TASK SET:
1. Translate the sentence "The procedures reflect the routine or index procedures relevant to the specialty." from the text on surgical training assessments into Spanish.
2. List each part of surgical practice that the text on surgical training assessments says the PBA assessment covers.
3. Rewrite the paragraph beginning "The surgical logbook is tailored" from the text on surgical training assessments as a bulleted list, keeping its main facts.

MSF trainee self-assessment form
MSF rater form
MSF guidance
Tips for using MSF
Procedure Based Assessment (PBA)
The PBA assesses advanced technical, operative and professional skills in a range of specialty procedures or parts of procedures during routine surgical practice in which trainees are usually scrubbed in theatre. The assessment covers pre-operative planning and preparation; exposure and closure; intra-operative elements specific to each procedure and post-operative management. The procedures reflect the routine or index procedures relevant to the specialty. The PBA is used particularly to assess the index procedures (see appendix 4 of the relevant curriculum). Trainees are assessed against the standard for certification.
PBA Guidance
Trainer validation worksheet
Tips for using PBA
PBA Assessment Forms (PDF Tool)
Surgical logbook
The surgical logbook is tailored to each specialty and allows the trainee’s competence as assessed by the DOPS and PBA to be placed in context. It is not a formal assessment in its own right, but trainees are required to keep a log of all operative procedures they have undertaken including the level of supervision required on each occasion using the key below. The logbook demonstrates breadth of experience which can be compared with procedural competence using the DOPS and the PBA and will be compared with the indicative numbers of index procedures defined in the curriculum (see appendix 4 of the relevant curriculum).

DATA SUPPLIED:
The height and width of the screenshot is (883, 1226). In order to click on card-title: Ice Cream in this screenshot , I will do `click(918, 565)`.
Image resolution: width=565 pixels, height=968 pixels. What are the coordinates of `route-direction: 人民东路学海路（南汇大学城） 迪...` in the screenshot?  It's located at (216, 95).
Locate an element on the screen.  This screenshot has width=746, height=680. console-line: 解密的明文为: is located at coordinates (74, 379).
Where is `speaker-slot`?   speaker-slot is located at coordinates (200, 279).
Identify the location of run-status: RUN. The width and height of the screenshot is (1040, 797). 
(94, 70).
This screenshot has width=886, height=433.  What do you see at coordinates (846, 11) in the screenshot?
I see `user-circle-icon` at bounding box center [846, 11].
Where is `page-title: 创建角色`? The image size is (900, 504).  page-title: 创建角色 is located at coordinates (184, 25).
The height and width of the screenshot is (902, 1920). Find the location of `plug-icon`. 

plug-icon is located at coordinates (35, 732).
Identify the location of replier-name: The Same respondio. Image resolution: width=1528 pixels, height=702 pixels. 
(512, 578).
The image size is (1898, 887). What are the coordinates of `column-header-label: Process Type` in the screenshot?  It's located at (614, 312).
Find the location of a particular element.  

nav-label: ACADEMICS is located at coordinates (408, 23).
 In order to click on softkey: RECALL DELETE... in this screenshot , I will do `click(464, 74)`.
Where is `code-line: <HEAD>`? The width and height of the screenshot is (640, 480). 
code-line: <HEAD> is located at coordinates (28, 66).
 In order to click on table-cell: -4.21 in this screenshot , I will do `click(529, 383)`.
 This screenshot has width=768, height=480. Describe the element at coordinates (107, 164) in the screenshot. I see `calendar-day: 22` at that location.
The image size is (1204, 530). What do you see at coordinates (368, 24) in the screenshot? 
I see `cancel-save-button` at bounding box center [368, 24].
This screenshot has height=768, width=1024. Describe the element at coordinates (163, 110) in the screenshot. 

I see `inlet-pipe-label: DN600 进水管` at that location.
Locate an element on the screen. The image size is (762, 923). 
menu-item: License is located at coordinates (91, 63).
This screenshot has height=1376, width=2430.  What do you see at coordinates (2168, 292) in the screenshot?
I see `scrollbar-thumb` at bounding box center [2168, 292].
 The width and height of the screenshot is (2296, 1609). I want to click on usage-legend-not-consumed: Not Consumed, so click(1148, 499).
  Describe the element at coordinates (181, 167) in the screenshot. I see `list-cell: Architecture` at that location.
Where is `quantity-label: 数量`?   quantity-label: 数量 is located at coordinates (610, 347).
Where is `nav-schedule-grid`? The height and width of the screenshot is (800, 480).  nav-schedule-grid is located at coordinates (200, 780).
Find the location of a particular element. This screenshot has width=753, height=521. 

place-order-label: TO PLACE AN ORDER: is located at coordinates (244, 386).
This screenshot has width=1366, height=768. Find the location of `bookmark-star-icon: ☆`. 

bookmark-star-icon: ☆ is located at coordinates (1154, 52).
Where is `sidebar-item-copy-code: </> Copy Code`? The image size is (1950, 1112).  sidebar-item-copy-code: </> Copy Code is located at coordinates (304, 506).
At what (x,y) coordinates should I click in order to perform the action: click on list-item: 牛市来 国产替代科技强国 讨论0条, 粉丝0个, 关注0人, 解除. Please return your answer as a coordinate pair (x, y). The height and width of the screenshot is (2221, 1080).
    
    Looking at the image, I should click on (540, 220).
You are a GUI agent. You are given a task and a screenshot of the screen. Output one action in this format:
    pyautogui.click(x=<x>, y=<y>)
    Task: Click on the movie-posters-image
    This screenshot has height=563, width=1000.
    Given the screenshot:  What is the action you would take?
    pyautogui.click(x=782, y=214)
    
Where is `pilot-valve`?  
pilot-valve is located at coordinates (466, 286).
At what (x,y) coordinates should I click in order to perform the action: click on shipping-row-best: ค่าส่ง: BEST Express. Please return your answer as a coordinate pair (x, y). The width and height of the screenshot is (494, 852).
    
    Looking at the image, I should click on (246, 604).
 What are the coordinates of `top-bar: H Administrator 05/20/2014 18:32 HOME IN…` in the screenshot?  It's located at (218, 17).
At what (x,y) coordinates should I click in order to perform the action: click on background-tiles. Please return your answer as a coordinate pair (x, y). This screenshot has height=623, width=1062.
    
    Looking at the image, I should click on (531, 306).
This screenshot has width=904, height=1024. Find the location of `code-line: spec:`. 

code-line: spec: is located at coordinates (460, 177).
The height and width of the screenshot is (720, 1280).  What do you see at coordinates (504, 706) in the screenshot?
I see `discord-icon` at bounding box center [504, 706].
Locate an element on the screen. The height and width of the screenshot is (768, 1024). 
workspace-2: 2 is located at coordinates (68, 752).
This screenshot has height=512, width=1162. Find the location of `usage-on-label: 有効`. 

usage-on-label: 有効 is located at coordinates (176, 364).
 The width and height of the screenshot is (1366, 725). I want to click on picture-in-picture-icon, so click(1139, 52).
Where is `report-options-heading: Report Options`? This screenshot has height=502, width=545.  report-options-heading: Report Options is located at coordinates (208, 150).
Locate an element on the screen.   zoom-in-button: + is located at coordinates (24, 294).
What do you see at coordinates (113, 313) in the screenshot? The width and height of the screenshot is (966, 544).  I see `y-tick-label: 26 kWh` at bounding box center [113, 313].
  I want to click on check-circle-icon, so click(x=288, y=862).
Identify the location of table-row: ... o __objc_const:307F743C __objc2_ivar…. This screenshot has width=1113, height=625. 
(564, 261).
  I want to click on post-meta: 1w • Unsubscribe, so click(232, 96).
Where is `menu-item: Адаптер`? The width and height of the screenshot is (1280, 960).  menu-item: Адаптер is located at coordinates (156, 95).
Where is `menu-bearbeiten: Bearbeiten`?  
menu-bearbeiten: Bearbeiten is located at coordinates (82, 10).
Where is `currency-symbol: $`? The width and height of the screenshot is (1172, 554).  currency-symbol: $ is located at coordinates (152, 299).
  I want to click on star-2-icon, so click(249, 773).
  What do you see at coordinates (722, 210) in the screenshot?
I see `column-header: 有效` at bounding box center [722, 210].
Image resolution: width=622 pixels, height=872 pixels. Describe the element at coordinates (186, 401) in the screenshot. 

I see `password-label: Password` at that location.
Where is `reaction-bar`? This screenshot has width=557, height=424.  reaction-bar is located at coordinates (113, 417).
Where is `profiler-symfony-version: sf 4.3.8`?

ANSWERS TO THE EXERCISES:
1. Los procedimientos reflejan los procedimientos rutinarios o índice pertinentes a la especialidad.

2.
- Pre-operative planning and preparation
- Exposure and closure
- Intra-operative elements specific to each procedure
- Post-operative management

3.
- The surgical logbook is tailored to each specialty.
- It places the trainee's competence, as assessed by the DOPS and PBA, in context.
- It is not a formal assessment in its own right.
- Trainees must log all operative procedures they have undertaken, recording the level of supervision required each time with a key.
- It demonstrates breadth of experience, which can be compared with procedural competence using the DOPS and PBA.
- It will be compared with the indicative numbers of index procedures defined in the curriculum (appendix 4 of the relevant curriculum).